# Task requirements
The records below must be transcribed exactly.
----
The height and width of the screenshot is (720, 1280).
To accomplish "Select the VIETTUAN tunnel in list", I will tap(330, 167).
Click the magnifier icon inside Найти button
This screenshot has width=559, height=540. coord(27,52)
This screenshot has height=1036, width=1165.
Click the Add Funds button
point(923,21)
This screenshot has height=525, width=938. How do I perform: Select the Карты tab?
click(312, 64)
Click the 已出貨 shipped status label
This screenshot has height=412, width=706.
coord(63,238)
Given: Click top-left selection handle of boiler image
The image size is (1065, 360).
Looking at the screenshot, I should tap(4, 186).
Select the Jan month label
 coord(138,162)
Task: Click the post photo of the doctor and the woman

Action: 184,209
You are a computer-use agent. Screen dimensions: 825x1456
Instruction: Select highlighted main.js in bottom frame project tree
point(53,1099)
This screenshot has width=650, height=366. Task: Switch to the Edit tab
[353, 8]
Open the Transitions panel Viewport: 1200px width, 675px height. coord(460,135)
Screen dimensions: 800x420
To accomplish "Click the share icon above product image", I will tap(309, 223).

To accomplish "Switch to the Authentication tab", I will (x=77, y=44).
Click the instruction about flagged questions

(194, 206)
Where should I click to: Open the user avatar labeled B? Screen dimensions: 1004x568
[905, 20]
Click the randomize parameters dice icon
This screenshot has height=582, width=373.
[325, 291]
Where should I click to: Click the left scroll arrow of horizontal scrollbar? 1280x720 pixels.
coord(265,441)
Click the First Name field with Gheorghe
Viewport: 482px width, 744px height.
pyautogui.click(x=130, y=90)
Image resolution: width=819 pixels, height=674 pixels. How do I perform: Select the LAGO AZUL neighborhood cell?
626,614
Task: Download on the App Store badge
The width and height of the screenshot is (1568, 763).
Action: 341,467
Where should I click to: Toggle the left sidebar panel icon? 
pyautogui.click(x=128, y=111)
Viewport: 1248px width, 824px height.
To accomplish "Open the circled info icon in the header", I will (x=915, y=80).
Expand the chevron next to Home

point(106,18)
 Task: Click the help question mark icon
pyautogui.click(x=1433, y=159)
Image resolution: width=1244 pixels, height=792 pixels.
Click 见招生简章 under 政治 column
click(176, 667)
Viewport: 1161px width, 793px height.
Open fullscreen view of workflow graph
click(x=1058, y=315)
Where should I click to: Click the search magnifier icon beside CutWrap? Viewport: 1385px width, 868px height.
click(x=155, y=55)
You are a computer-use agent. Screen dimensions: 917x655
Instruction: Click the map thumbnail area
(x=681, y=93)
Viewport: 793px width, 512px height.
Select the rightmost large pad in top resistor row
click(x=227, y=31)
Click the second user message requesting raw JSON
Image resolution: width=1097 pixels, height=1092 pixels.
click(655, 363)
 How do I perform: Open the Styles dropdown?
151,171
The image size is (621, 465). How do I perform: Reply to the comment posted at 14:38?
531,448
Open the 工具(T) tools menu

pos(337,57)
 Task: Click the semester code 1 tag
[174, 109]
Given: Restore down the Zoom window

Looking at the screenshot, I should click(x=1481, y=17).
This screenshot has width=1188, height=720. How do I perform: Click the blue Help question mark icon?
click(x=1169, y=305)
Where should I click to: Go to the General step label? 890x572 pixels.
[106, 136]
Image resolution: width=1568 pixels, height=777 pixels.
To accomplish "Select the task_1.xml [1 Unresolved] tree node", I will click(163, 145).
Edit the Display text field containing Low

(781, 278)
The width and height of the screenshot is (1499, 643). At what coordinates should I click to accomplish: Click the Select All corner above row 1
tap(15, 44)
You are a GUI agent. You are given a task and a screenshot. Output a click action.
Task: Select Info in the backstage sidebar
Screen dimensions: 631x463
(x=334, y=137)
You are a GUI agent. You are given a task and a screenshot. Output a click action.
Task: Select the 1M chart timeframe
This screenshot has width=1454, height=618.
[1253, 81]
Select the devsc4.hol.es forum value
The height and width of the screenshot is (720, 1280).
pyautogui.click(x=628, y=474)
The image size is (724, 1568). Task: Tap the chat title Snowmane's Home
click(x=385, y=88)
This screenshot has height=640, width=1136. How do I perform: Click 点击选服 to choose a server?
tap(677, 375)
----
# Your solution
The height and width of the screenshot is (720, 1280).
To accomplish "Select the VIETTUAN tunnel in list", I will tap(330, 167).
Click the magnifier icon inside Найти button
This screenshot has width=559, height=540. coord(27,52)
This screenshot has height=1036, width=1165.
Click the Add Funds button
point(923,21)
This screenshot has height=525, width=938. How do I perform: Select the Карты tab?
click(312, 64)
Click the 已出貨 shipped status label
This screenshot has height=412, width=706.
coord(63,238)
Given: Click top-left selection handle of boiler image
The image size is (1065, 360).
Looking at the screenshot, I should tap(4, 186).
Select the Jan month label
 coord(138,162)
Task: Click the post photo of the doctor and the woman

Action: 184,209
You are a computer-use agent. Screen dimensions: 825x1456
Instruction: Select highlighted main.js in bottom frame project tree
point(53,1099)
This screenshot has width=650, height=366. Task: Switch to the Edit tab
[353, 8]
Open the Transitions panel Viewport: 1200px width, 675px height. coord(460,135)
Screen dimensions: 800x420
To accomplish "Click the share icon above product image", I will tap(309, 223).

To accomplish "Switch to the Authentication tab", I will (x=77, y=44).
Click the instruction about flagged questions

(194, 206)
Where should I click to: Open the user avatar labeled B? Screen dimensions: 1004x568
[905, 20]
Click the randomize parameters dice icon
This screenshot has height=582, width=373.
[325, 291]
Where should I click to: Click the left scroll arrow of horizontal scrollbar? 1280x720 pixels.
coord(265,441)
Click the First Name field with Gheorghe
Viewport: 482px width, 744px height.
pyautogui.click(x=130, y=90)
Image resolution: width=819 pixels, height=674 pixels. How do I perform: Select the LAGO AZUL neighborhood cell?
626,614
Task: Download on the App Store badge
The width and height of the screenshot is (1568, 763).
Action: 341,467
Where should I click to: Toggle the left sidebar panel icon? 
pyautogui.click(x=128, y=111)
Viewport: 1248px width, 824px height.
To accomplish "Open the circled info icon in the header", I will (x=915, y=80).
Expand the chevron next to Home

point(106,18)
 Task: Click the help question mark icon
pyautogui.click(x=1433, y=159)
Image resolution: width=1244 pixels, height=792 pixels.
Click 见招生简章 under 政治 column
click(176, 667)
Viewport: 1161px width, 793px height.
Open fullscreen view of workflow graph
click(x=1058, y=315)
Where should I click to: Click the search magnifier icon beside CutWrap? Viewport: 1385px width, 868px height.
click(x=155, y=55)
You are a computer-use agent. Screen dimensions: 917x655
Instruction: Click the map thumbnail area
(x=681, y=93)
Viewport: 793px width, 512px height.
Select the rightmost large pad in top resistor row
click(x=227, y=31)
Click the second user message requesting raw JSON
Image resolution: width=1097 pixels, height=1092 pixels.
click(655, 363)
 How do I perform: Open the Styles dropdown?
151,171
The image size is (621, 465). How do I perform: Reply to the comment posted at 14:38?
531,448
Open the 工具(T) tools menu

pos(337,57)
 Task: Click the semester code 1 tag
[174, 109]
Given: Restore down the Zoom window

Looking at the screenshot, I should click(x=1481, y=17).
This screenshot has width=1188, height=720. How do I perform: Click the blue Help question mark icon?
click(x=1169, y=305)
Where should I click to: Go to the General step label? 890x572 pixels.
[106, 136]
Image resolution: width=1568 pixels, height=777 pixels.
To accomplish "Select the task_1.xml [1 Unresolved] tree node", I will click(163, 145).
Edit the Display text field containing Low

(781, 278)
The width and height of the screenshot is (1499, 643). At what coordinates should I click to accomplish: Click the Select All corner above row 1
tap(15, 44)
You are a GUI agent. You are given a task and a screenshot. Output a click action.
Task: Select Info in the backstage sidebar
Screen dimensions: 631x463
(x=334, y=137)
You are a GUI agent. You are given a task and a screenshot. Output a click action.
Task: Select the 1M chart timeframe
This screenshot has width=1454, height=618.
[1253, 81]
Select the devsc4.hol.es forum value
The height and width of the screenshot is (720, 1280).
pyautogui.click(x=628, y=474)
The image size is (724, 1568). Task: Tap the chat title Snowmane's Home
click(x=385, y=88)
This screenshot has height=640, width=1136. How do I perform: Click 点击选服 to choose a server?
tap(677, 375)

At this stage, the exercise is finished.